I’m putting away my notes from the Kingston WritersFest, and I think the one big message I got, in both Joan Thomas’s workshop on narrative voice and point-of-view and Michael Winter’s on “found fiction,” had to do with narrative distance.
Thomas asked: How intimate is your stance with respect to the character?
Winter talked about the importance of changing that space: closing in, backing up, closing in again.
When writing from the 1st person, that distance would seem to be fixed—although the character’s degree of self-revelation would vary.
Right now I’m writing from a close 3rd person point-of-view (that is, I’m always with my main character), and I’ve been wondering how to interpret this concept of narrative distance. Sometimes I show my character focussed on what is going on around her, and at other times, I show her lost in the swirl of her emotions. So, in a way, when writing in the 1st person or close 3rd, the narrative distance is within the character.

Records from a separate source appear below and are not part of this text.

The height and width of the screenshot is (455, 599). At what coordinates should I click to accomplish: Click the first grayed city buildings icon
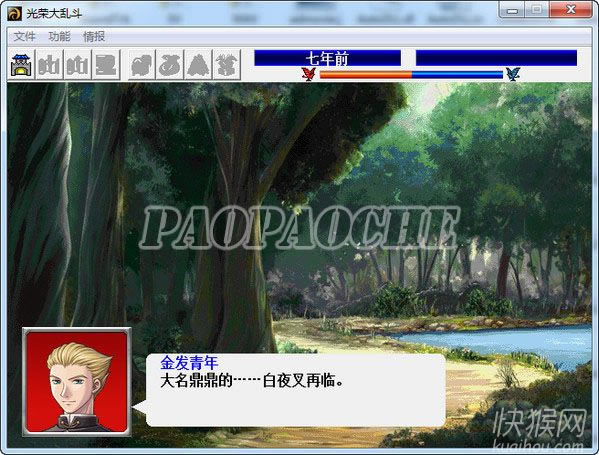[49, 65]
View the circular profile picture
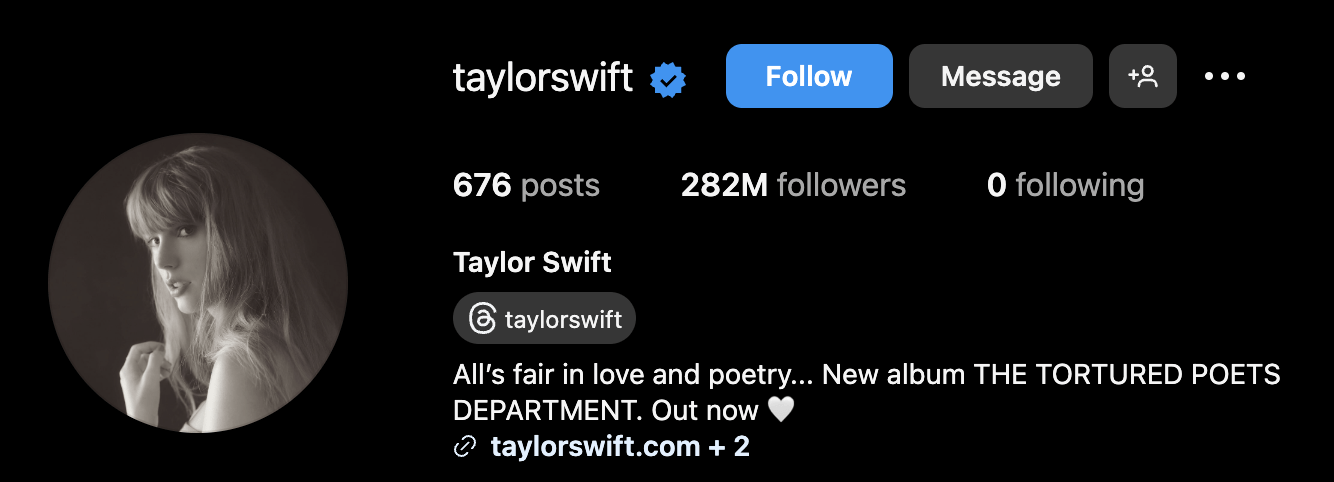 [x=198, y=283]
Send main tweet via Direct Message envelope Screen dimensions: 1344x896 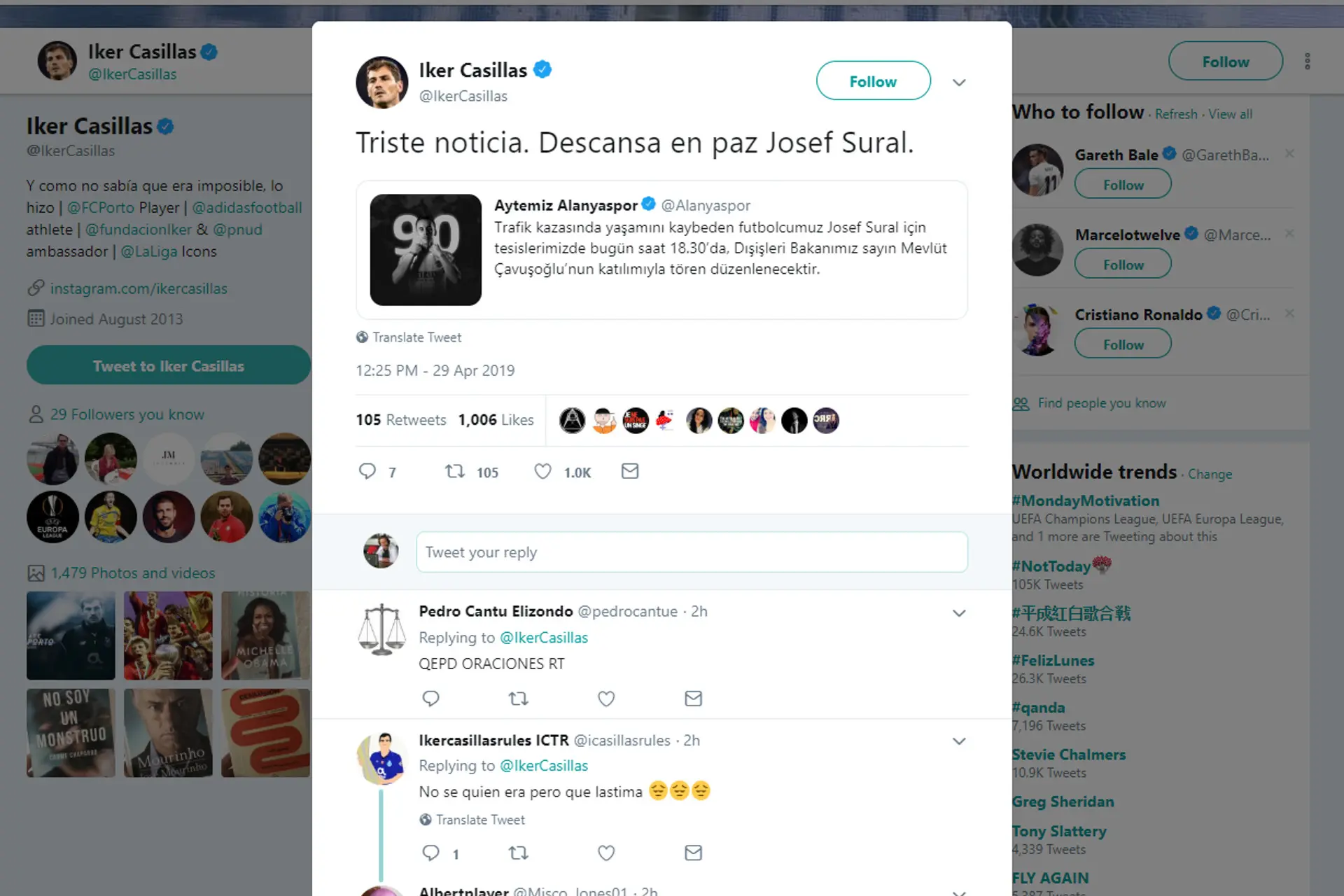click(630, 471)
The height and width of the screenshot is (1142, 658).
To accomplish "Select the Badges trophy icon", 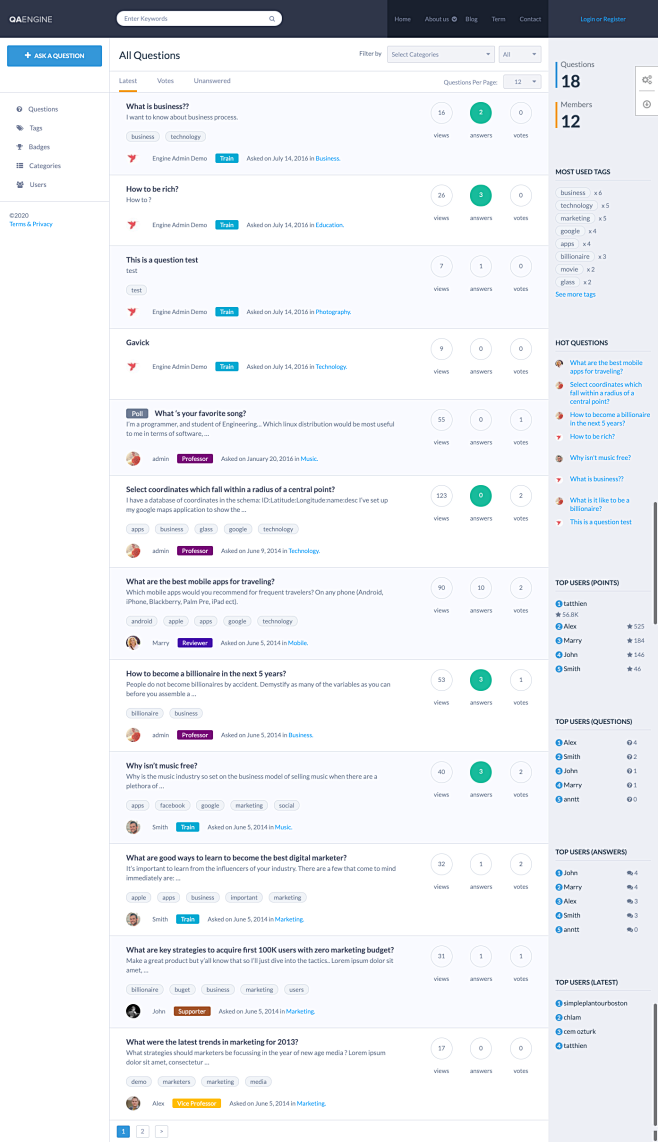I will (22, 147).
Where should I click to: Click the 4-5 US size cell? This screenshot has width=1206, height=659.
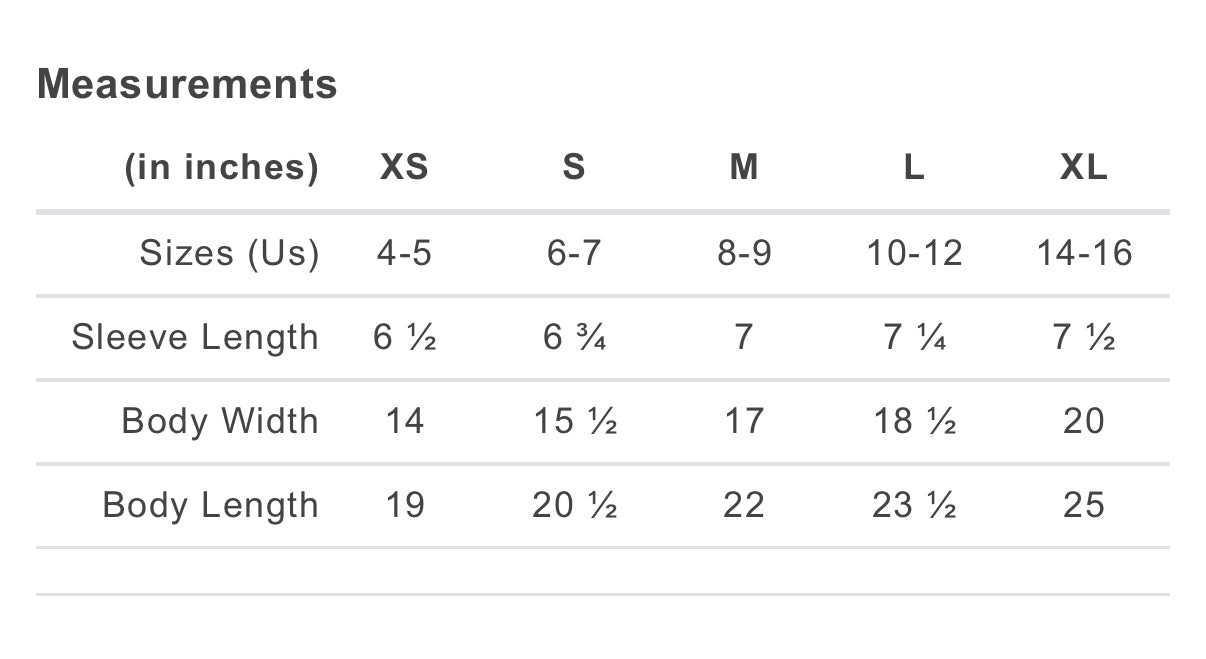404,253
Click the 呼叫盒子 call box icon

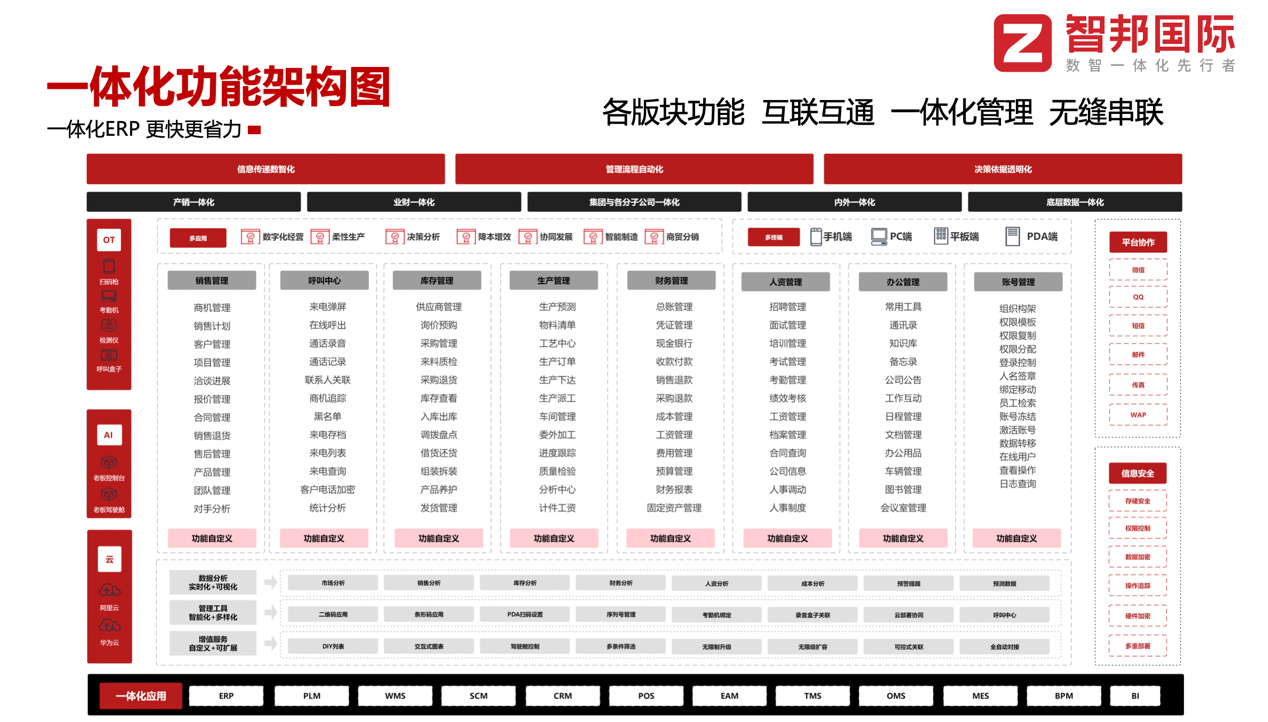click(x=109, y=361)
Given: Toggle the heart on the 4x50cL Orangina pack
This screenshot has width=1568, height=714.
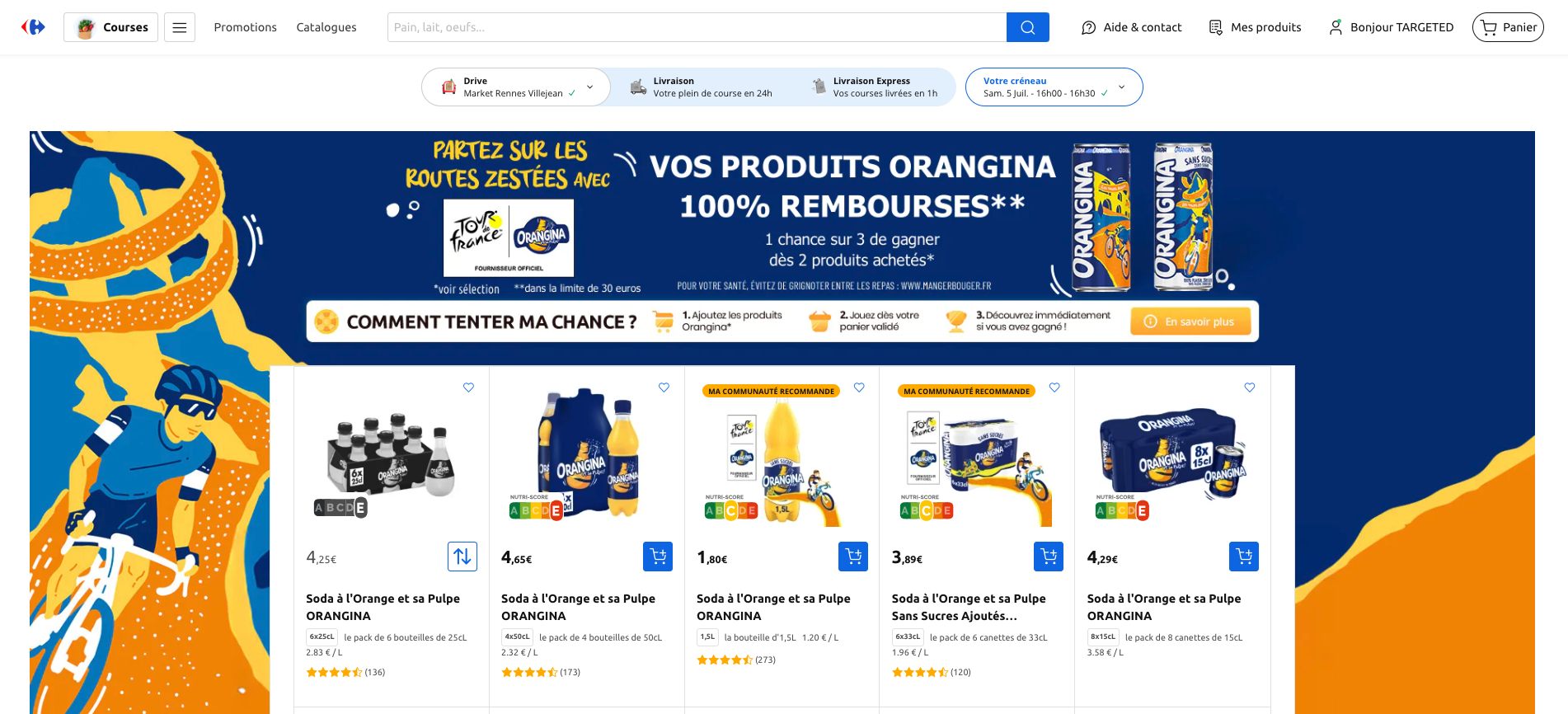Looking at the screenshot, I should coord(664,388).
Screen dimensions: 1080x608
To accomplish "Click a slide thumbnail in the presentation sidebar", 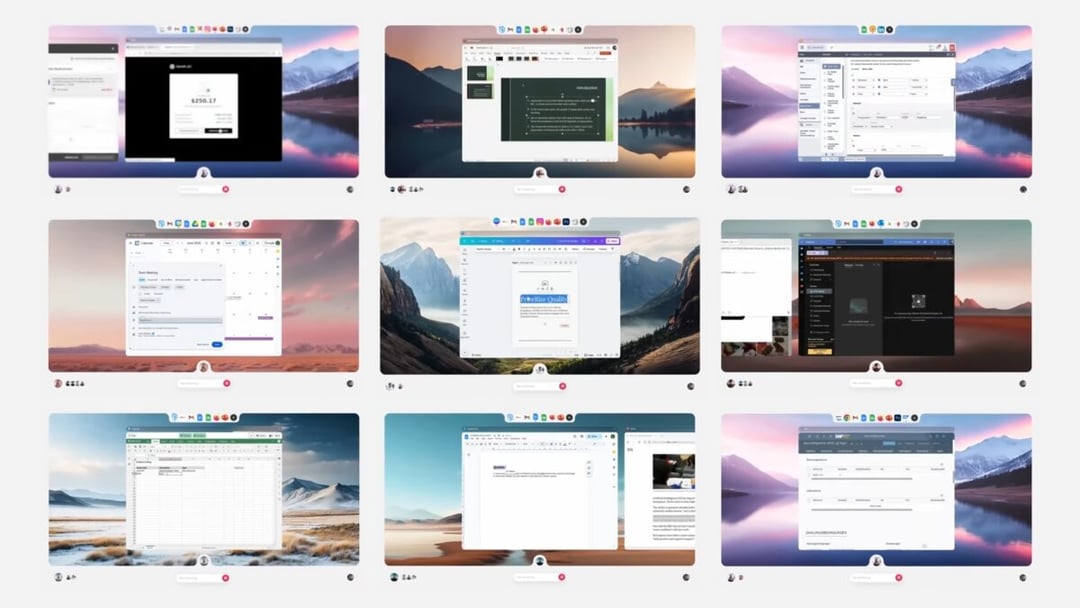I will point(479,73).
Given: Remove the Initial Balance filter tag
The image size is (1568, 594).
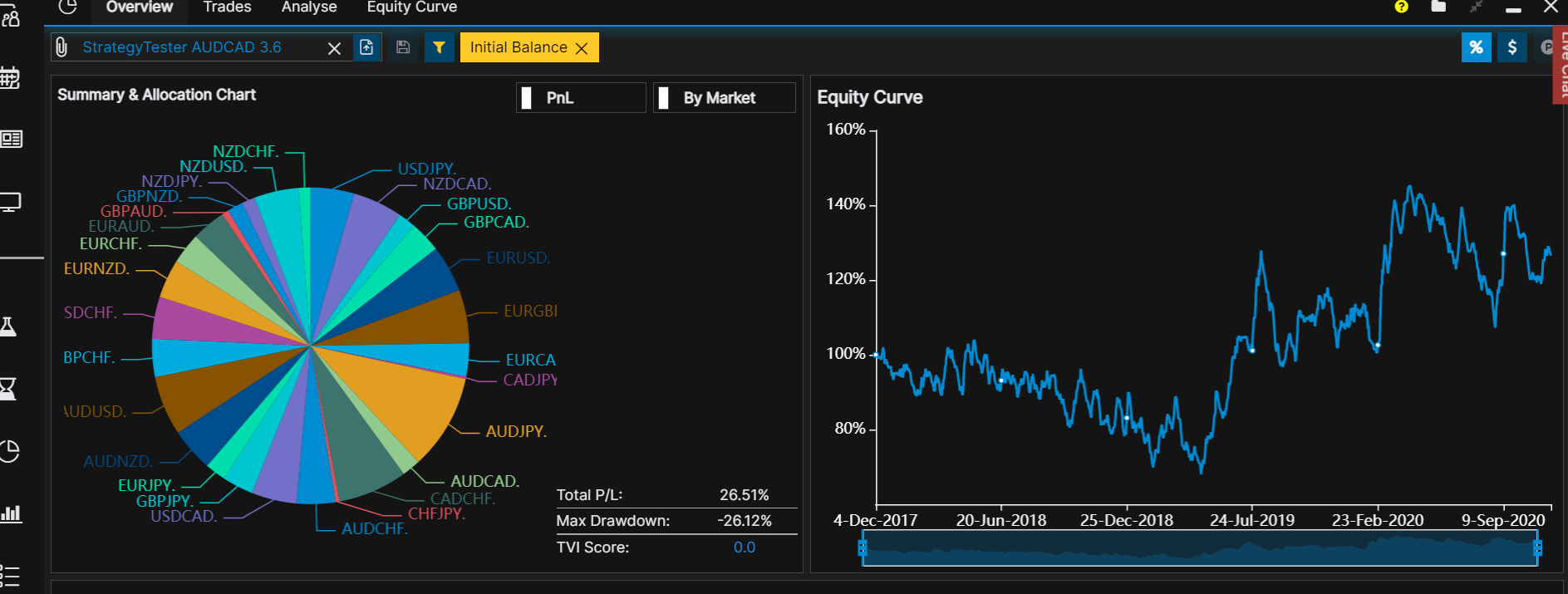Looking at the screenshot, I should pos(582,48).
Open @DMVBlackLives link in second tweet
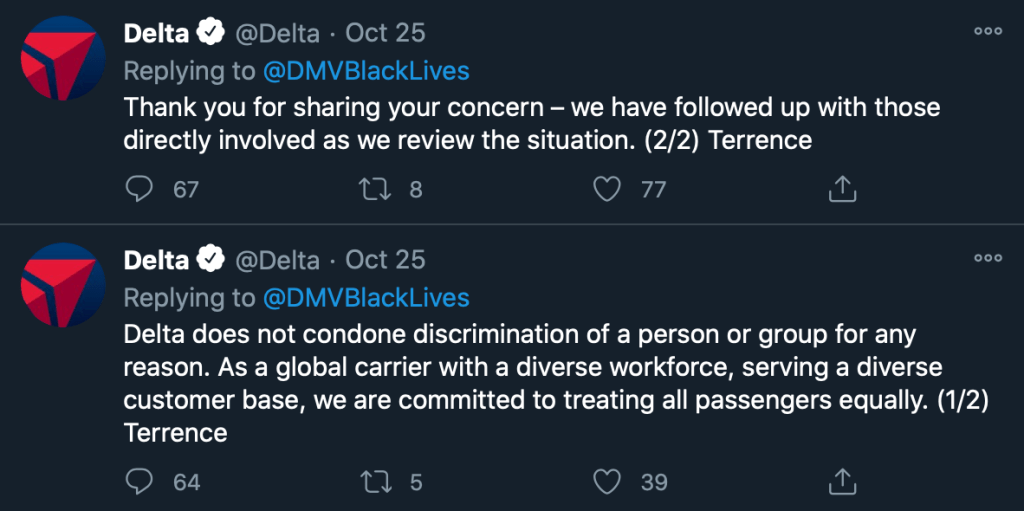The image size is (1024, 511). [x=365, y=298]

This is the type of thing writers love to talk about. Put two writers together for 10 minutes and the subject of point-of-view is sure to come up. At one point in Kingston, I was in a packed elevator—we were strangers, in fact—and from the 5th to the ground floor, the talk was of point-of-view. Writers!
Thank you, DeAnna!
I just looked at your blog — that's a great clip from Oates. I'm going to repost it.
I love this post. I've been thinking a lot about character, too, because I tend to write very close 3rd, but lately I've been reading and admiring "New York," by Edward Rutherfurd. He is a master at alternating his distance from his characters and I'm finding it is so inspiring.
Now you've added another layer to that inspiration.